A 35-mile stretch of fair-weather road from which many trails branch off, and a 1½- 2 hour journey will take you from Linden to Ituni in Region 10. It is a small community of around 200 families that came into being as a result of bauxite mining. While Ituni is closely affiliated with Linden, its closest neighbours are Kwakwani, Aroaima, Maple Town and Laddern’s Ville on the Berbice River. It is in fact located between two of Guyana’s major rivers – the Berbice and the Demerara.
Families in Ituni love their community and said that they would not trade their settlement for anywhere else in Guyana. “We love here, its our home, we had glory day and now we have harsh days but we love this place it is our home,“ said one resident.
The rainy season comes with good and bad experiences. On the bad side the first thing that strikes the visitor is the poor roads, both the main access road and the minor ones branching off from it. “Year in year out we are in this situation, and it is sad to see that for all these years we can‘t get a proper road,“ said one woman. Another added that in the days of the bauxite operations the bauxite companies, Guymine, Bermine and to a lesser extent Linmine, took some pride in ensuring that work was done on the access road, but those days have gone.
While millions of dollars have been ploughed into the road the work is seldom done to a standard that makes it serviceable for a reasonable period. Persons expressed the view that the government and opposition leaders should work out strategies which would compel the logging and bauxite industries which use the road, to make some sort of commitment to helping in its maintenance.
The poor condition of the internal roads, though few, was also a cause for concern. Residents claimed that monies which were allocated for resurfacing were misused and a “slapdash“ job done.
The good side of the rainy weather is the fact that it is an important source of potable water. Though technically rainwater is not necessarily all that pure and should be boiled before consumption, it the cleanest available for those who live in Ituni. Residents do enjoy the service of tap water in their homes that is pumped from a well, but the water is not treated before distribution. “This is how we have been having it for jackass years now,“ said a resident.

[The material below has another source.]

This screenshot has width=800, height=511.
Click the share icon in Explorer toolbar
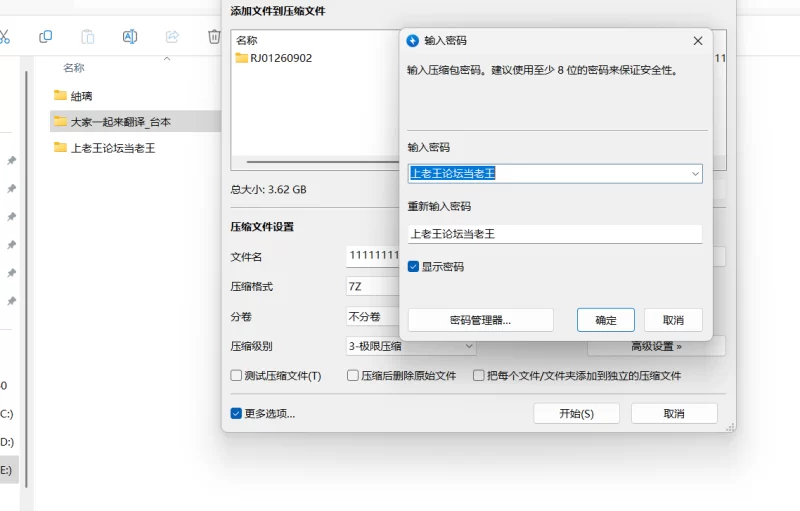coord(172,36)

Persons depend heavily on logging, fishing and hunting to maintain their families, but the weather plays a significant role here too. Residents said that the rainy season is responsible for serious hardship experienced by many persons. “It’s known that we can’t do no kind of fishing, no kinda hunting and with dis low carbon thing we can’t do logging the way we use to and it is hard here right now,“ said a father of 5 who also told this newspaper that his family was currently existing, but at the mercy of God.
There is not much evidence of commercial activity, although there are a few small shops around selling mainly groceries.

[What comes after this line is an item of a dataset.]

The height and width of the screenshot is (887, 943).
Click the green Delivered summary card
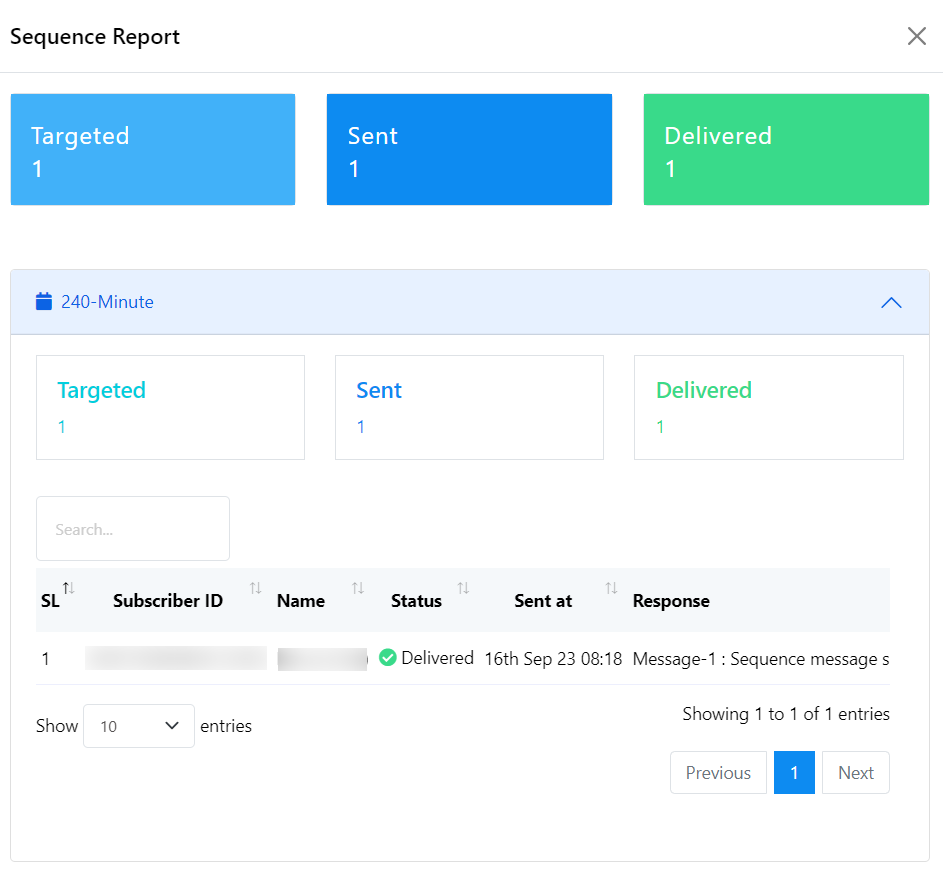click(786, 150)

Along River Road live persons of mainly Amerindian descent. River Road leads to the Demerara which residents said is approximately 19 miles away. At the mouth of River Road is a large canal that esidents say has been creating serious health concerns. The culvert which runs under the road has collapsed and caused part of the canal to silt up. It is used as a walkway now, while the other portion is a green, messy swamp. “This is responsible for serious health problems, especially malaria and dem things,“ said a resident.
Most women in the community said that they are stay-at-home parents, but would assist in farming activities. Single parent families are not as prevalent as in more developed communities.
A few religious organisations and a church serve the spiritual needs of the community. There is a hospital which residents say is often without sufficient medical supplies, and there is a poor ambulance service.
A nursery and primary school cater to the educational needs of children. “We need a building for the nursery school; right now we deh at de bottom of the primary school and it ain‘t easy,” said a parent and concerned resident. They said they are requesting the governmental and regional authorities to allow a secondary department at the school, because of the hardship in maintaining their children if they have to attend secondary school in Kwakwani and Linden. This, they say, has resulted in many early school drop-outs.
The extra-curricular activities at the school with Peace Corps volunteers Mark Silva and Carissa Cartas have been welcomed in the community, and have led the women to call for skills training programmes.
The once thriving guest house complete with a sizable swimming pool is a sore sight today. Millions of dollars where were expended for the construction of several public facilities, including a small market, but these have been left to the mercy of the weather, time, rodents and insects.
Despite their many challenges the residents of Ituni engage in several activities which help keep them together as a community. Every afternoon whether or not it rains, large numbers of residents converge at the large playing field for games of football, cricket and others before retiring to bed at night.